Asynchronizing Search Index Updates to Improve Peak-Time Resilience

kafka
elasticsearch
golang

Published on 2022/06/11

2025/01/19

This post is also available in .

 Summary

Perspective
Content


Issue
Inventory and price updates were synchronously reflected to ElasticSearch, so write processing was delayed or timed out when load concentrated. Availability became unstable in spike situations such as sales.

Response
Revamped to an asynchronous pipeline using Outbox → Pub/Sub → Indexer. In addition, adopted partial upsert to make updates lighter and apply only minimal diffs.

Outcome
While maintaining stability of the write experience, we were able to reflect updates to ElasticSearch without significant delay. Inventory freshness and search reliability now coexist even under peak load.

Ripple effects
This asynchronous update method became a standard pattern within the company. By rolling it out horizontally to other APIs and projects, we built an update foundation that combines load leveling with ease of extension, continuously reducing operational costs.

 Background / Issues Service architecture and assumptionsThe system is structured like a lodging reservation service, where listings are searched using composite conditions such as “date × number of people × price × amenities × location.”

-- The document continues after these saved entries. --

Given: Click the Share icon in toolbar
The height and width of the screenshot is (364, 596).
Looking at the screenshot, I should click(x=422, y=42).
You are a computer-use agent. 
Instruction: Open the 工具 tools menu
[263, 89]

Inventory and prices change daily, and during weekends or sales both “update events (inventory/price)” and “search requests” increase sharply at the same time.
 Existing mechanism and problems at the timePreviously, inventory and price updates synchronously triggered index updates to ElasticSearch.

With this architecture, the following problems became apparent:
DB locks and ElasticSearch update I/O overlapped, degrading write response times.
When bulk update events concentrated, timeouts and retries cascaded.
 Technical challenges to solveOptimization of partial updates: Structure the data so that only changed attributes such as price or inventory can be upserted as diffs.
Load leveling: Design the system so that it can process large volumes of updates stably, even when many updates occur, such as at the start of a sale or during bulk calendar updates.
 Business objectivesMaintain user experience: Prevent delays and failures in inventory and price updates, keeping operations smooth.
Reliability of the search experience: Ensure search results reflect the latest state, preventing sold-out items or incorrect displays.
 Approach Basic policy (core of peak load leveling)Eliminate synchronous updates and move to asynchrony

We revisited the architecture where the app directly updated ElasticSearch and introduced an Outbox → Pub/Sub → Indexer pipeline.

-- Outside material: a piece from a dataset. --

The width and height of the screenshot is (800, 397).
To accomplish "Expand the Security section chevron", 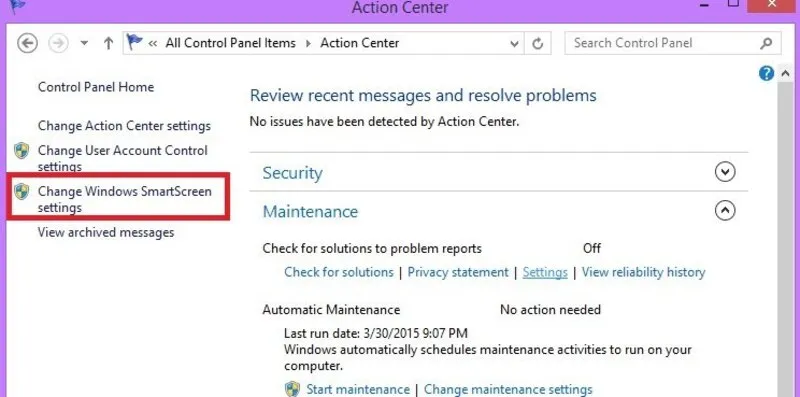I will pyautogui.click(x=725, y=172).
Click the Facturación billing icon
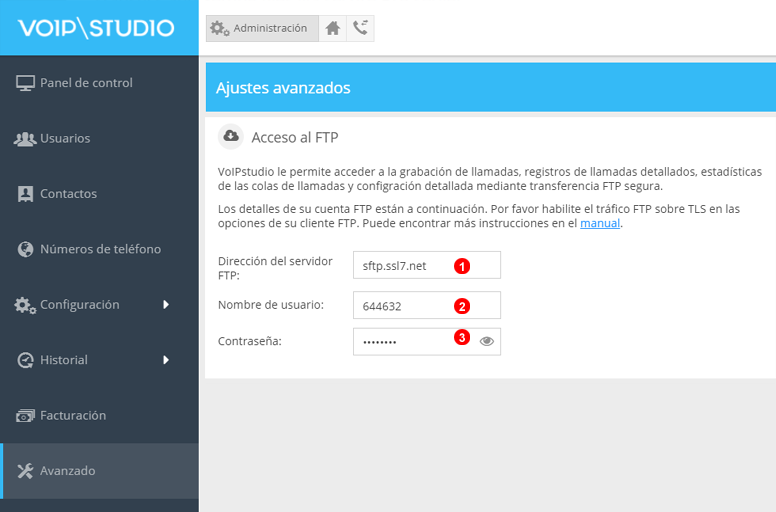Viewport: 776px width, 512px height. coord(26,415)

By making write processing respond immediately and separating ElasticSearch updates into asynchronous processing, we maintain stable throughput even at peak times.
Lightweight updates via partial upsert

Only changed attributes such as price, inventory, and amenities are upserted as diffs. This avoids full reindexing and minimizes ElasticSearch update load and reflection delay.
Maintain consistency via idempotency, last-write-wins, and reprocessing

Each event is given an event_id and version/updated_at to prevent duplicate application and out-of-order updates.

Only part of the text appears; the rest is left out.